A new study finds warm deep water in the Southern Ocean has moved closer to Antarctica over recent decades, raising concern for ice shelves.
Warm deep-ocean water in the Southern Ocean has been shifting closer to Antarctica over recent decades, according to a new peer-reviewed study that warns of greater heat reaching vulnerable ice shelves.
The paper, published on April 28 in Communications Earth & Environment, was led by the University of Cambridge with collaborators at the University of California. It combines repeat ship-based observations with Argo float data to reconstruct changes in Southern Ocean water masses over time.
The authors report a circumpolar-mean poleward migration of the upper Circumpolar Deep Water core, along with increased warm-water thickness near Antarctica. In practical terms, that means more heat is being carried toward the underside of Antarctic ice shelves, where it can accelerate basal melting.
The study does not say every part of the Antarctic margin is changing in the same way, but it does show a broad long-term trend that could make ice shelves more vulnerable. Because ice shelves help hold back inland ice, more melt from below raises the risk of faster ice loss and sea-level rise.

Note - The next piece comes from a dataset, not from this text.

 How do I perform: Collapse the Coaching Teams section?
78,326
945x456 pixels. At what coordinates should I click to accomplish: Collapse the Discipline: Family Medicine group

Cambridge’s official news release said the findings suggest deep-ocean heat has been moving closer to Antarctica for years. Phys.org and TIME published same-day coverage highlighting the same core result and its implications for ice-shelf stability.
The paper adds another line of evidence that the Southern Ocean is shifting in ways that matter for the Antarctic ice sheet. The immediate question is how much of the change reflects natural variability and how much is driven by human-caused warming.